Le barriere a scuola non hanno giustificazione

Franco Bomprezzi scrive a Renzi a proposito di scuola e di “Assente Ingiustificato”

27 febbraio 2014. Il nuovo premier Matteo Renzi inaugura la sua nuova carica puntando sulle scuole e sull’edilizia scolastica. Il giornalista Franco Bomprezzi in un suo post in Invisibili gli suggerisce di leggere il rapporto sulla sicurezza scolastica e l’accessibilità redatto nel 2013 dalla collaborazione tra CittadinanzAttiva e UILDM a proposito del progetto Assente Ingiustificato: “Visto che il premier ama svegliarsi presto e consultare i dossier, gli consiglio di consultare attentamente il dossier realizzato assieme al progetto “Assente ingiustificato”. Vi troverà conferme e spunti interessanti per un’azione concreta e rapida, finanziamenti permettendo”.

Quello che vuole mettere a fuoco Bomprezzi è che quando si parla di sicurezza nelle scuole non si può non parlare, prima, di accessibilità delle stesse. Perché una scuola sicura è prima di tutto una scuola accessibile. “Un edificio scolastico che cade a pezzi non è solo pericoloso, è sicuramente inaccessibile agli alunni con disabilità. Lo è spesso sin dal parcheggio e dall’ingresso. Ma le barriere architettoniche (leggi: scale senza ascensore, servizi igienici fatiscenti e non a norma, tanto per cominciare) sono ancora presenti, volendo essere generosi, in una scuola su cinque. Ma se leggiamo attentamente i dati del monitoraggio effettuato dalle associazioni ci rendiamo conto che i fattori che possono influenzare una piena fruizione della scuola sono assai più numerosi e complessi: le palestre, le aule comuni, il laboratori, gli spazi ricreativi, gli ausili tecnologici… Vorrei dire a Matteo Renzi che provare a immaginare il piano di salvezza delle scuole italiane partendo dal punto di osservazione degli studenti con disabilità potrebbe essere un’idea eccellente, una vera cartina di tornasole della realtà nella quale siamo immersi, o meglio, sprofondati, nonostante una legislazione di altissima civiltà”.

Bomprezzi guarda alle scuole anche nella veste che esse assumono solo occasionalmente ma la cui fruibilità è garanzia di democrazia: le scuole che si prestano a essere seggi elettorali.

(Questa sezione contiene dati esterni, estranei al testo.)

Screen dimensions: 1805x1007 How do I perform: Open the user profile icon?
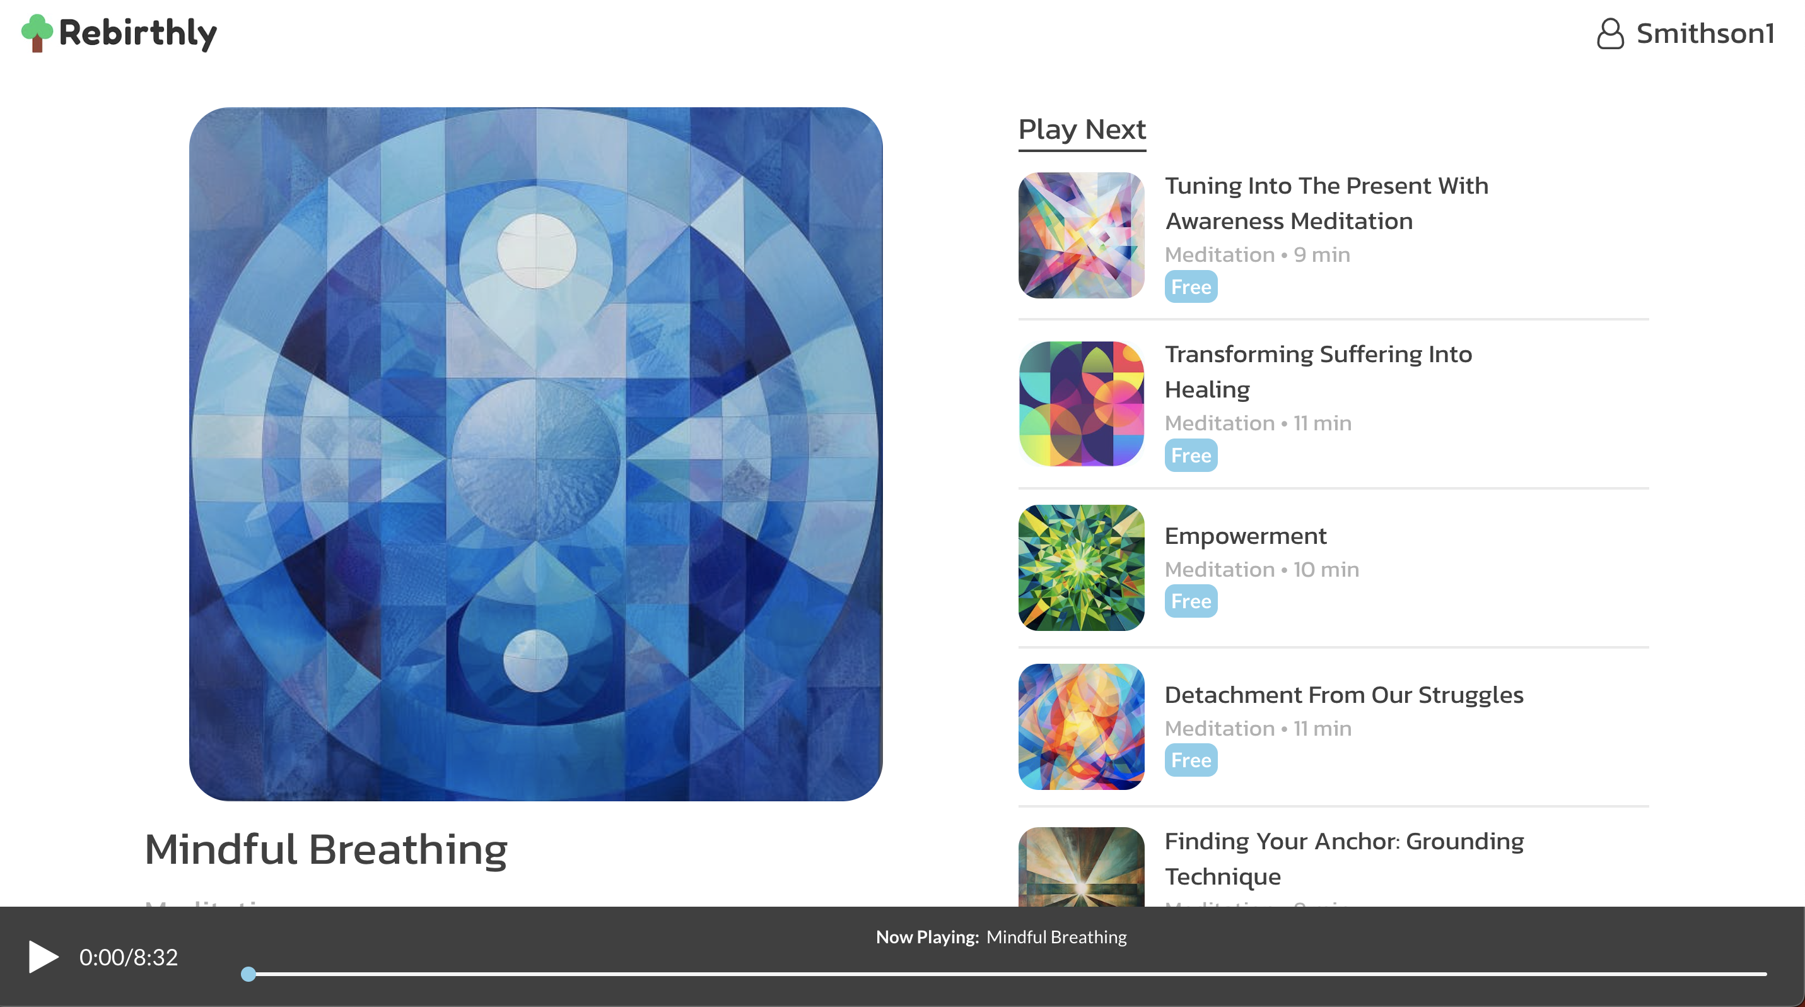[x=1610, y=33]
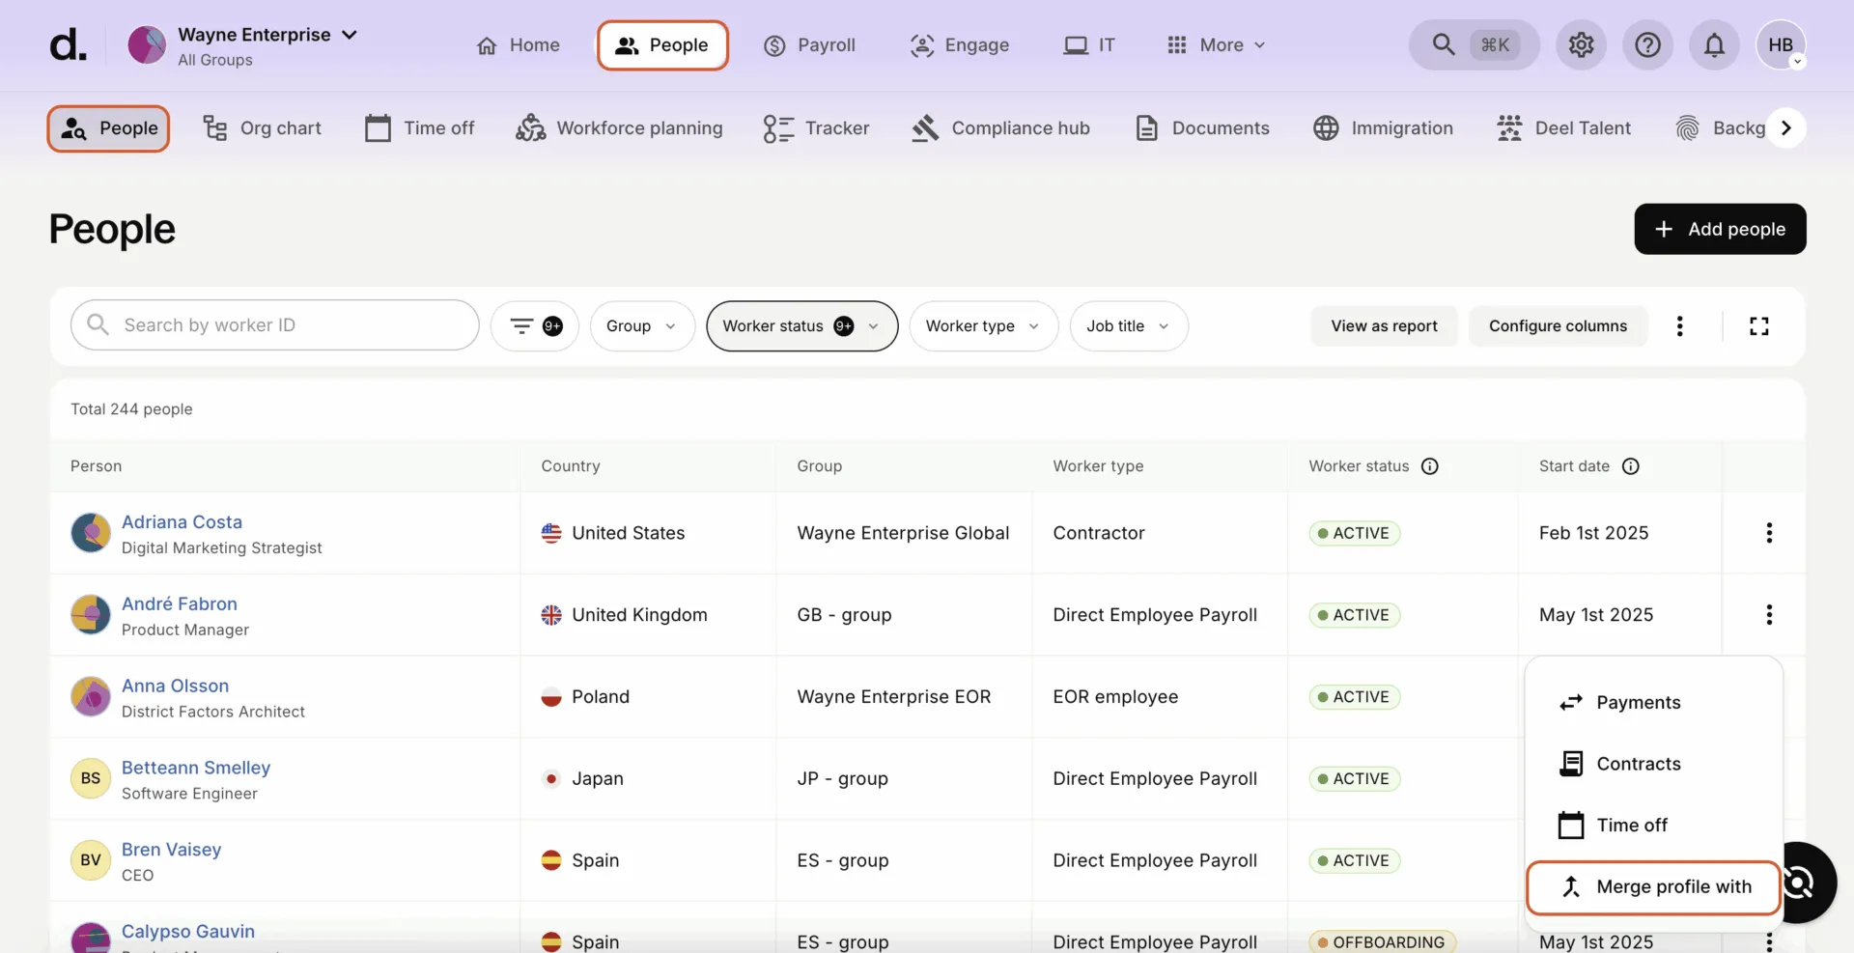Click the notifications bell icon

[1714, 44]
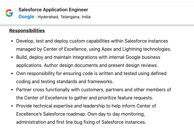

Scrive: “Penso che Matteo Renzi, almeno per l’esperienza di sindaco, sappia anche benissimo che gli edifici scolastici sono anche i seggi nei quali si va a votare. E dunque sa che troppo spesso le persone con disabilità devono chiedere di cambiare seggio, rispetto a quello corrispondente alla propria residenza, perché la scuola del quartiere non è accessibile. Io mi sono sempre rifiutato, ad esempio. E vado ostinatamente nel mio seggio di pertinenza, una scuola elementare milanese, facendomi sollevare da vigili e poliziotti per i tre gradini che ancora impediscono l’accesso all’atrio. Lo faccio volentieri, come un rito propiziatorio, convinto che “gutta cavat lapidem”, nel vero senso della parola. Prima o poi quella scuola, in via Goffredo da Bussero, sarà senza barriere. E gli anziani del quartiere, le persone come me in sedia a rotelle, faranno festa, come cittadini. Anche perché sapremo che finalmente anche gli alunni con disabilità troveranno un luogo accogliente, che ha pensato davvero a tutti. Buon lavoro al premier. Ha bisogno davvero di auguri”.

La UILDM, dunque, sa che quest’anno proseguire il percorso iniziato nel 2013 con Assente Ingiustificato assume un valore ancora più contingente e irrimandabile. E’ adesso il momento di guardare alle scuole e agire perché non rimanga solo un desiderio quello di un’educazione uguale per tutti.